The Author to Her Book
“The Author to Her Book” is a poem about motherhood, in a way. The speaker compares her book to a child, which she treats in a traditional, maternal way. She tries to clothe it, protect it, nurture it, wash its face, and the like. The speaker implies, in other words, that being a poet or an author is a lot like being a mother. This is a pretty radical move, especially considering the fact that the poem was written in an era when being a poet was a more manly activity. Strangely, there are no men in this poem, except near the end, which is where the speaker flat out says her book had no “father,” only a mother. Wow.
Questions About Women and Femininity
- Is the book a male or female? Do we have any way of knowing? Does it matter?
- How does the speaker feel about traditional female roles, like motherhood and parenting, for example?
- Does this poem give us any indication of what life may have been like for seventeenth-century American women?

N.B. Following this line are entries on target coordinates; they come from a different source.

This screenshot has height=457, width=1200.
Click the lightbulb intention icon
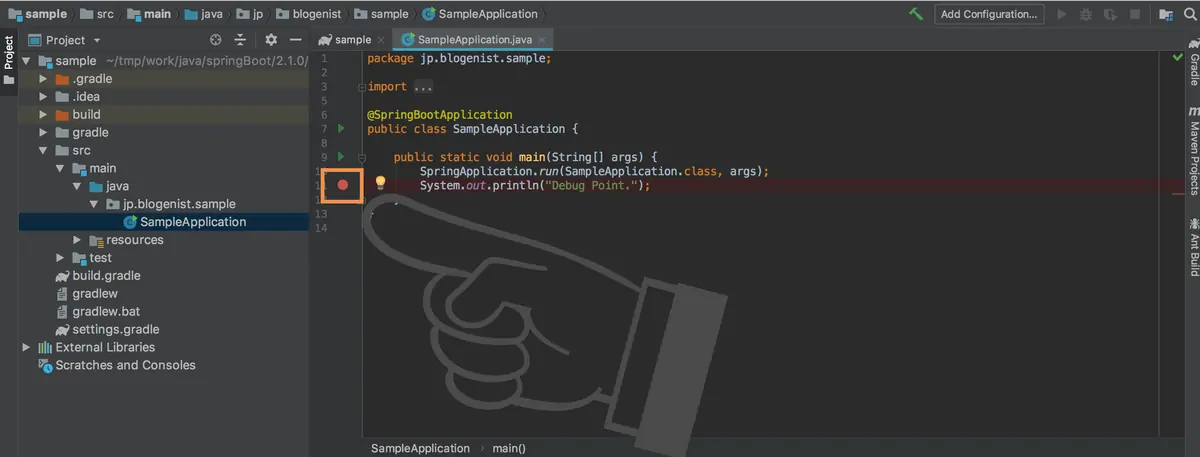click(x=380, y=183)
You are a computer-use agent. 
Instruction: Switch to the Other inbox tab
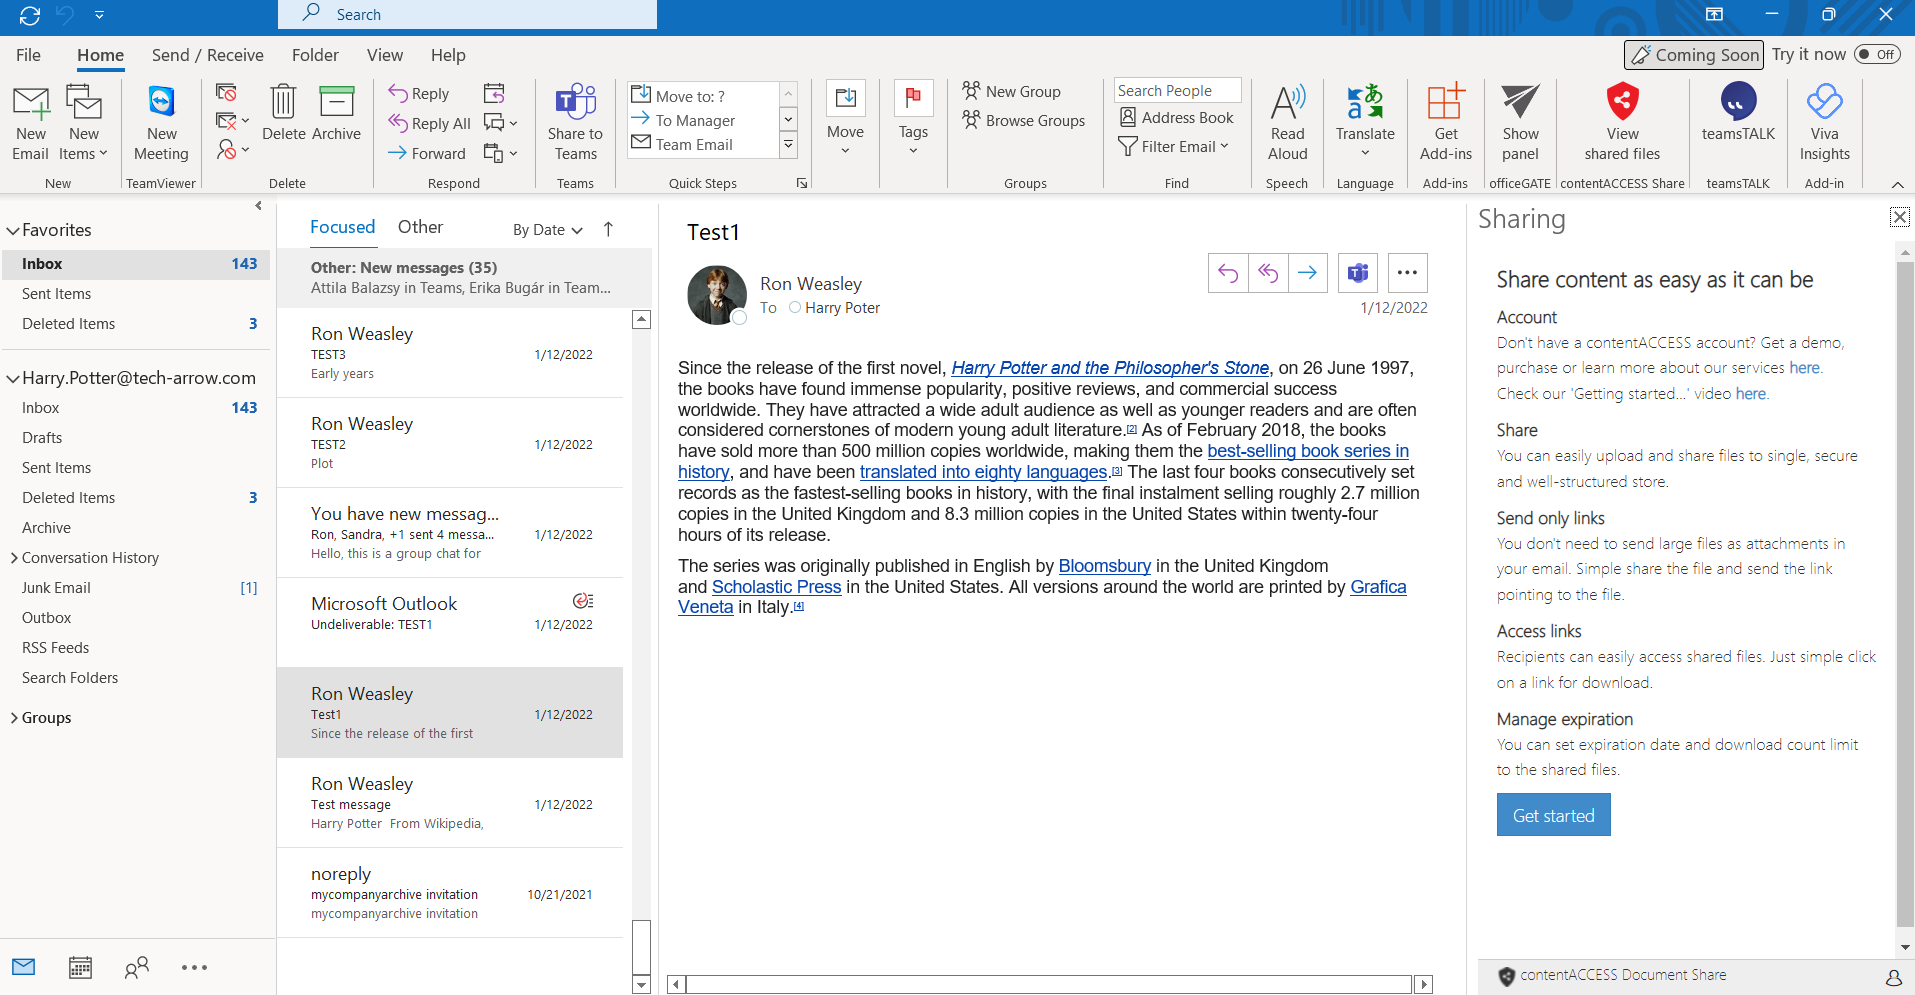tap(420, 227)
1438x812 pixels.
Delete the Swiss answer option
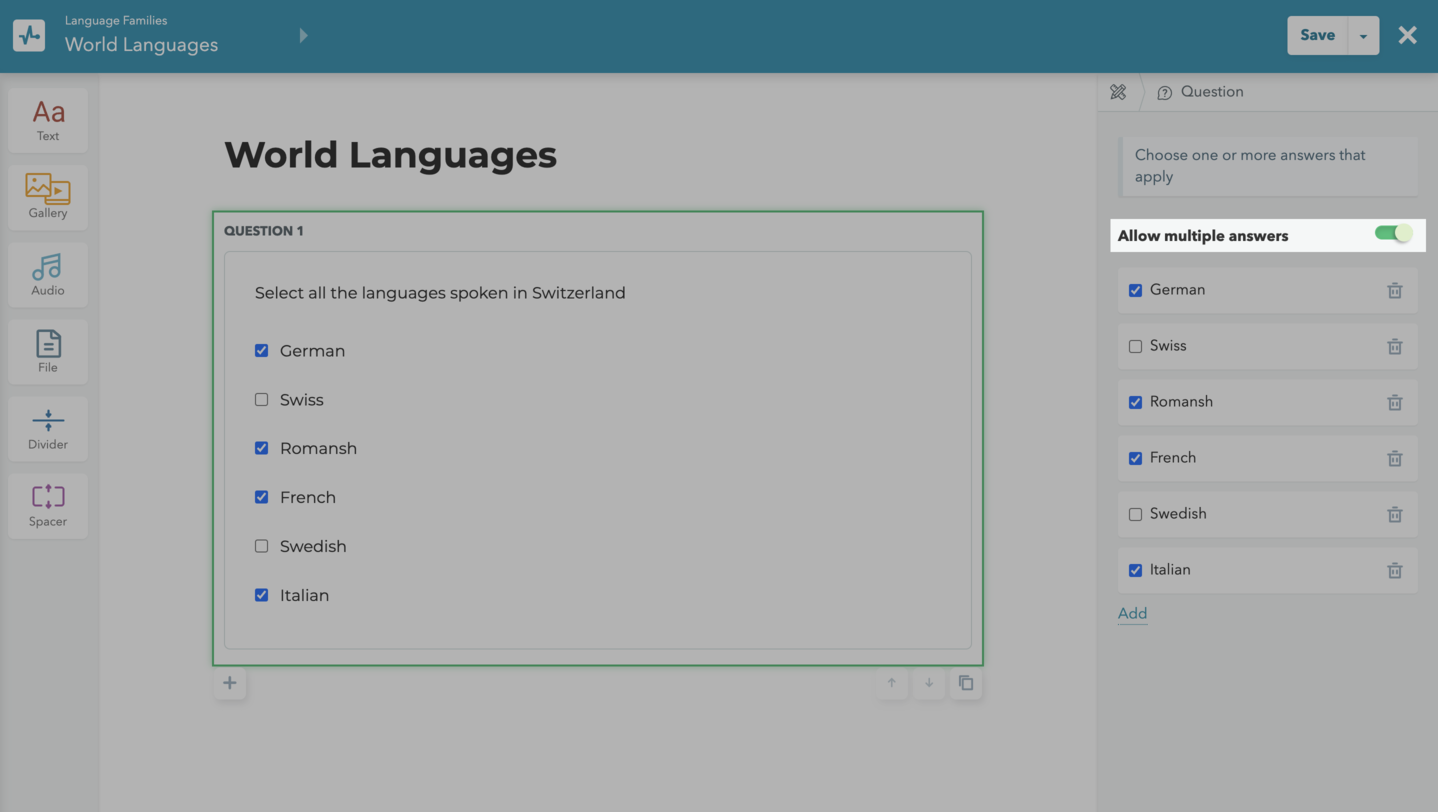click(x=1394, y=346)
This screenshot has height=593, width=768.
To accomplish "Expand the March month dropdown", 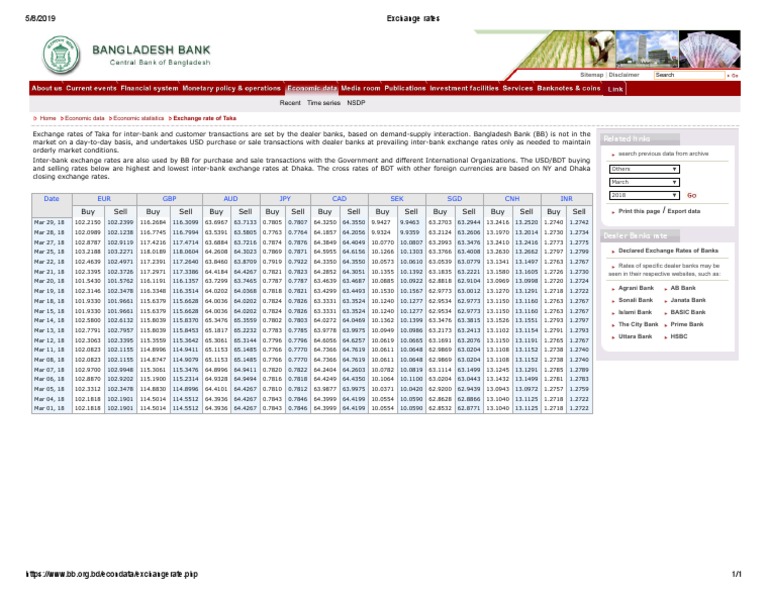I will click(644, 182).
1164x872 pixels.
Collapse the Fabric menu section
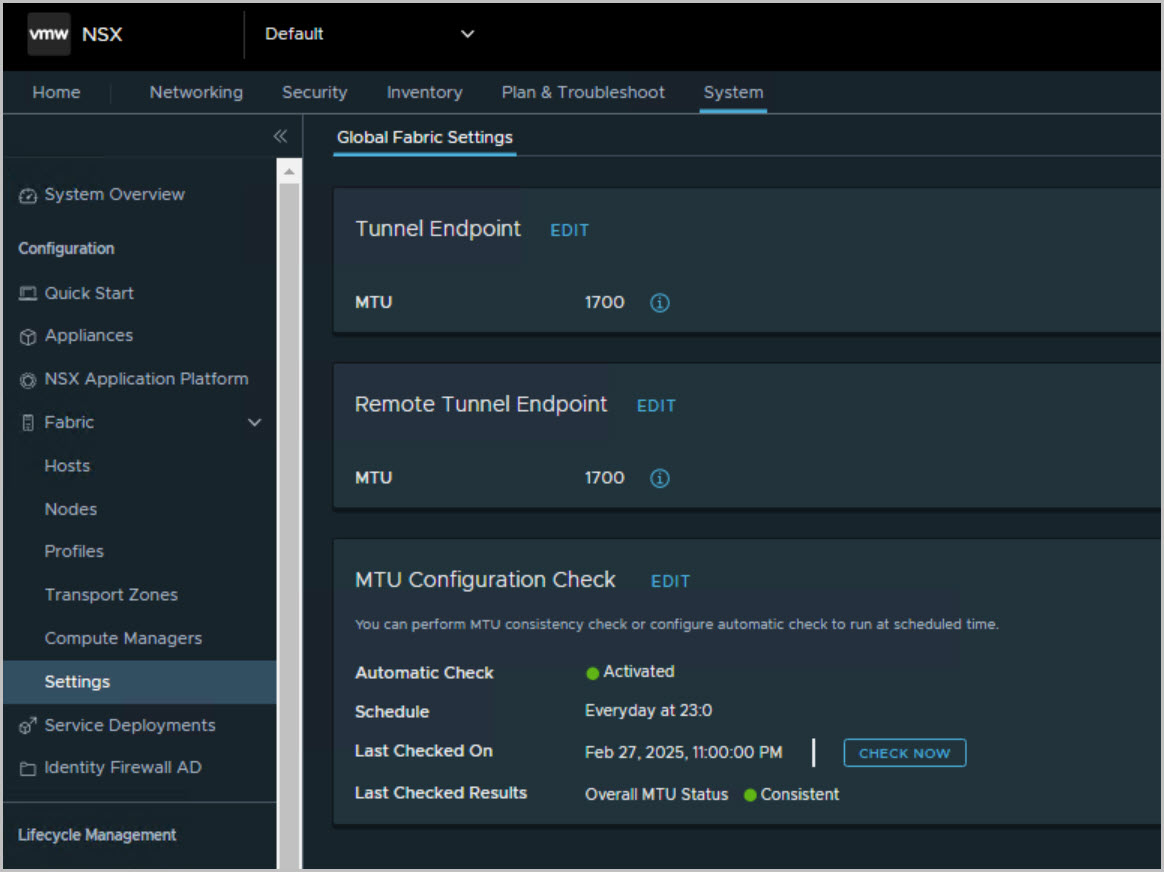pyautogui.click(x=254, y=423)
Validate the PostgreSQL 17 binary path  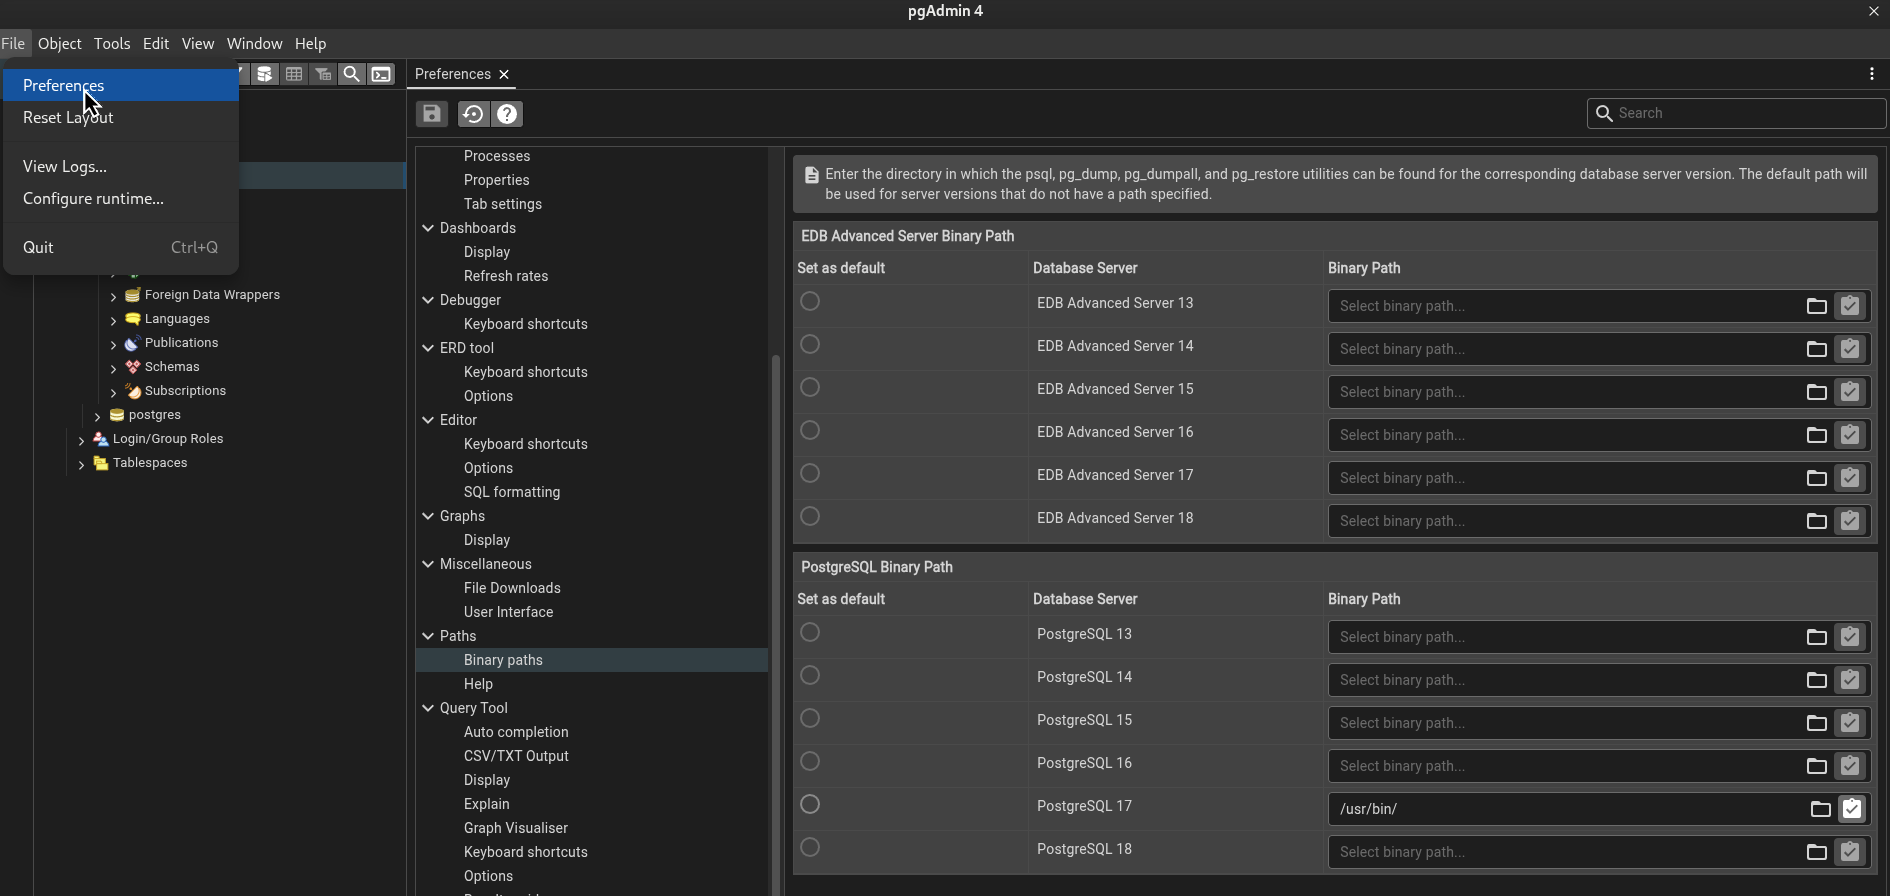[1851, 809]
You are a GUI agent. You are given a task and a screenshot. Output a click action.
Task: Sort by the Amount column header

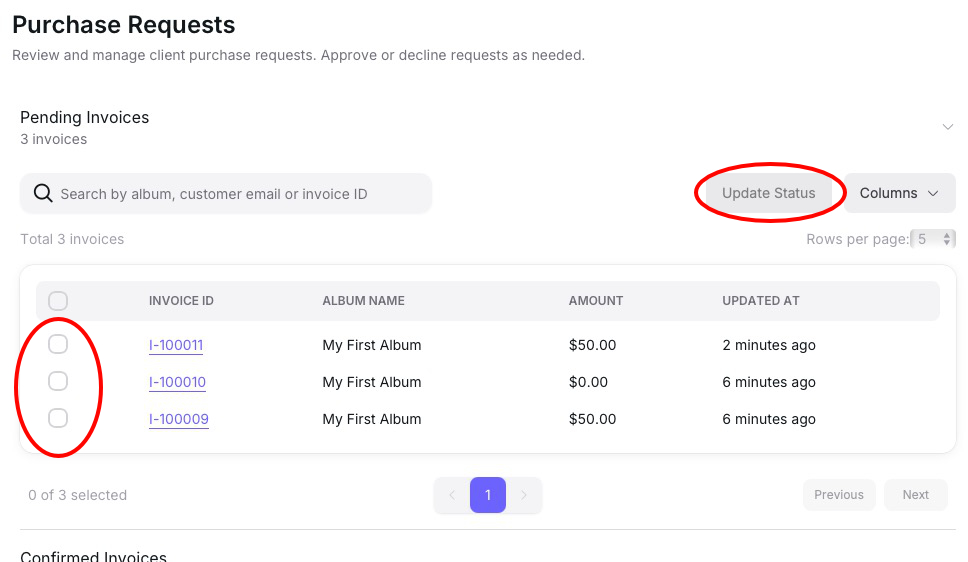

- What do you make of the father’s absence? Does this make the female author’s “job” harder? Or does it indicate that this book is special because a woman was able to do it? What parts of the poem support your answer?
Chew on This
Guy stuff?! The care and nurture required to write and revise poetry is something that comes more naturally to woman than men. That’s the implication here, it seems.
This poem makes the powerful argument that women can write poetry just as well as men, even without their help. So there, fellas.